The database in this study includes polyps of size 8mm and larger. The size threshold of 8mm was chosen because it is currently believed to be clinically desired [26, 30]. Ideally, we would like to perform the classification on polyps with different size ranges, such as from (a) 5mm to 10mm, (b) 10mm to 15mm, (c) 15mm to 20mm, (d) 20mm to 30mm, and (e) 30mm and larger, where the size could be included as a feature in the feature set. Increasing the number of polyps and performing the classification on different polyp size ranges are another research interest of our future research effort.

By current CTC protocol, a patient is usually scanned at two positions of supine and prone, resulting in two sets of image data. Because the body turns over from supine to prone position, the entire colon changes significantly in shape, orientation and size due to mainly the gravity. Since the two image datasets are two statistically independent observations from a source, which changes significantly, researchers in the CTC field usually treat the varying source in the two datasets as two different sources, particularly when the number of sources is small (i.e. small sample size). In theory, there may be some bias in treating the same source as two different ones in the situation. However, for bi-classification, this concern would be relieved because the sample numbers of both hyperplastic and adenomatous polyps are doubled and the relative bias would be small. This hypothesis would be tested when the number of sources (or sample size) is large. This is one of our future research topics.

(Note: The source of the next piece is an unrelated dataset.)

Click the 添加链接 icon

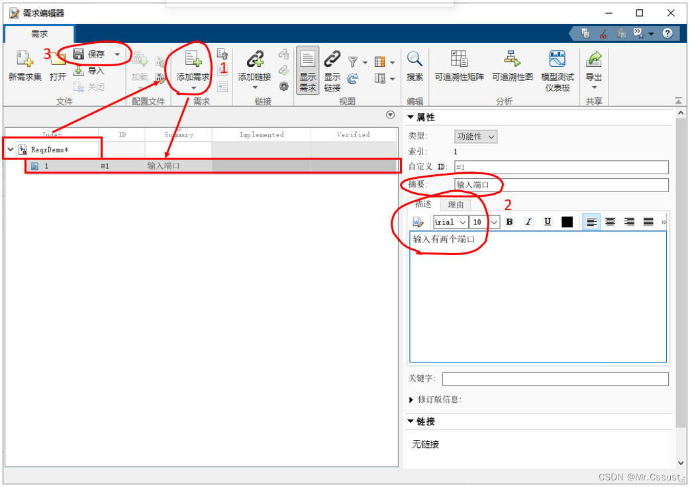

The simplicity and effectiveness of RF decision are attractive in theory and applications. In this study, RF was used for feature selection and classification separately. Integrating RF with ROC analysis for simultaneous feature selection and classification is another research interest of our future research effort.

V. Conclusion

In this paper, we first introduced some new texture measures according to the Haralick’s 3D model, and then took the well-known principal component analysis or KL transform, as an example, to explore an adaptive idea to address the spatial variation of polyp volume orientation in the patient space, and further integrated a mathematical derivative operation, as an example, for texture amplification to address the compromise of texture loss due to noise smoothing in many state-of-the-art CT image reconstruction algorithms. While the adaptive ideas and the tools (of mathematical derivatives and KL transform) used to realize the ideas for enhancing textures and stabilizing spatial variations are simple, their impacts to the clinical task of differentiating hyperplastic from adenomatous polyps are significant as evidenced by the above reported experiments, which rendered a gain in AUC value (i) from 0.7723 to 0.8016 by addition of 16 new texture measures; (ii) from 0.7553 to 0.8016 by the variation stabilization operation; and (iii) from 0.7288 to 0.8016 by the texture amplification operation. The differentiation capability of AUC = 0.8016 indicates quantitatively the feasibility of advancing CTC toward personal healthcare for preventing colorectal cancer. The ideas can be applied to other applications, such as differentiation of lung nodule malignancy [10].